Objectives This study aimed to investigate the clinical benefit of dose-dense paclitaxel plus carboplatin (ddTC) with bevacizumab (Bev) therapy in neoadjuvant setting for advanced ovarian, fallopian tube and primary peritoneal cancer patients (UMIN-CTR: 000016176). Methods Ovarian, fallopian tube or primary peritoneal cancer patients with estimated stage III-IV were included. They received paclitaxel (80 mg/m2) on day1, 8, 15, carboplatin (AUC 6.0 mg/mL x minute) on day 1, and Bev (15 mg/kg) on day 1 every 3 weeks as neoadjuvant chemotherapy. Interval debulking surgery (IDS) was performed after 3 cycles of ddTC+Bev therapy. The primary endpoint was rate of complete surgery. Secondary endpoints were response rate and adverse events. Results Twenty-four patients were included in this study. The median age was 55.5 years (37–80 years), and high-grade serous carcinoma accounted for 18 patients.

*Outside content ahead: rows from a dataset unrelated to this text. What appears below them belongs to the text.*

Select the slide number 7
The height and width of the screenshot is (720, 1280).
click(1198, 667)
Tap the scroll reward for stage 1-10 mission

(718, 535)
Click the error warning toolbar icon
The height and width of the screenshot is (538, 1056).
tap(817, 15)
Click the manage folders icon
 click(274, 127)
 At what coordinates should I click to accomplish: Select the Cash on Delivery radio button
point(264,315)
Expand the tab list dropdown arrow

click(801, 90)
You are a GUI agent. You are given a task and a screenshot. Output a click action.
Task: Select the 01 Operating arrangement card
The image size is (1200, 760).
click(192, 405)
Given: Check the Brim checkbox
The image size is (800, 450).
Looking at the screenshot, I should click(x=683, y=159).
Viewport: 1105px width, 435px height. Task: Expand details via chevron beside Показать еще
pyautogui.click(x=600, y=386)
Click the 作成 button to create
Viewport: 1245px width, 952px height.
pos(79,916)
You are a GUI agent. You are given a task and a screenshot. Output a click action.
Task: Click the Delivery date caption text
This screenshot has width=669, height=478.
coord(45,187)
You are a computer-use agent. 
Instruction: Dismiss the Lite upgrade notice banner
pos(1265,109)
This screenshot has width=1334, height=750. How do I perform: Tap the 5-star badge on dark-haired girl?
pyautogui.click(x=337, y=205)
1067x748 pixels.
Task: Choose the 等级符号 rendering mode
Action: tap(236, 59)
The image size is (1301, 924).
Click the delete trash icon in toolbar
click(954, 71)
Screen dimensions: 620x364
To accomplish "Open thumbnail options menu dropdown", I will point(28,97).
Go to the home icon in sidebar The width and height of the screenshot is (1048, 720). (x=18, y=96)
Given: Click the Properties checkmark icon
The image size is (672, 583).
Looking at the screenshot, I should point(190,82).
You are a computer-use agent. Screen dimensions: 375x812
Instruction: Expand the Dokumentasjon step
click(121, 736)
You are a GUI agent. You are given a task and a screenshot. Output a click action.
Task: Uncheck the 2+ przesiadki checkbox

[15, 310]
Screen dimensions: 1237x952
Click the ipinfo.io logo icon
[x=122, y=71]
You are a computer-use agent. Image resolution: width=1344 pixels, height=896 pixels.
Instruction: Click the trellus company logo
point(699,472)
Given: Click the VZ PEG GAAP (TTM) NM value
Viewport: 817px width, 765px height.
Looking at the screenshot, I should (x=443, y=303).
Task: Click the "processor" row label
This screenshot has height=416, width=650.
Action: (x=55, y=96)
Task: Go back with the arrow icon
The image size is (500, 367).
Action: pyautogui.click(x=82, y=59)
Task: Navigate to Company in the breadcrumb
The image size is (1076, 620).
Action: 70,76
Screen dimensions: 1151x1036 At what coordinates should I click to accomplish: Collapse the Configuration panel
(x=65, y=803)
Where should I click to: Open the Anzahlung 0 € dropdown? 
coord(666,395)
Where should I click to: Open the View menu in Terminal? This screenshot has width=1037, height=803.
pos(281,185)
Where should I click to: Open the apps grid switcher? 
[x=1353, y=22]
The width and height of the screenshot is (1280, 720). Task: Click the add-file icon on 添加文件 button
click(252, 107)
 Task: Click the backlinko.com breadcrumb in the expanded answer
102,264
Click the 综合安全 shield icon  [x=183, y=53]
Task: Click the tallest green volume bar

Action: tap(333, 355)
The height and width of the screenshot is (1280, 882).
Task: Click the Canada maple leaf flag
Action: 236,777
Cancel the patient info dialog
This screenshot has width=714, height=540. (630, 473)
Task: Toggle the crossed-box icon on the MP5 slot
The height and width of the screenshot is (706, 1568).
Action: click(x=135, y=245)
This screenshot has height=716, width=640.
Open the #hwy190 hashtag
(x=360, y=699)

IDS was performed in all patients and the rate of complete surgery was 75%. The response rate in NAC was 79%, and CA125 declined below the cut-off in 58% of patients. Grade 4 hematological toxicities and grade 3/4 non-hematological toxicities were observed in 29% and 17% of patients during NAC respectively. Grade 3/4 perioperative complications were found in 29% of patients, but there was no gastrointestinal perforation or treatment-related death. Conclusions Neoadjuvant ddTC+Bev therapy was well tolerated, and the sufficient rate of complete surgery in IDS was obtained.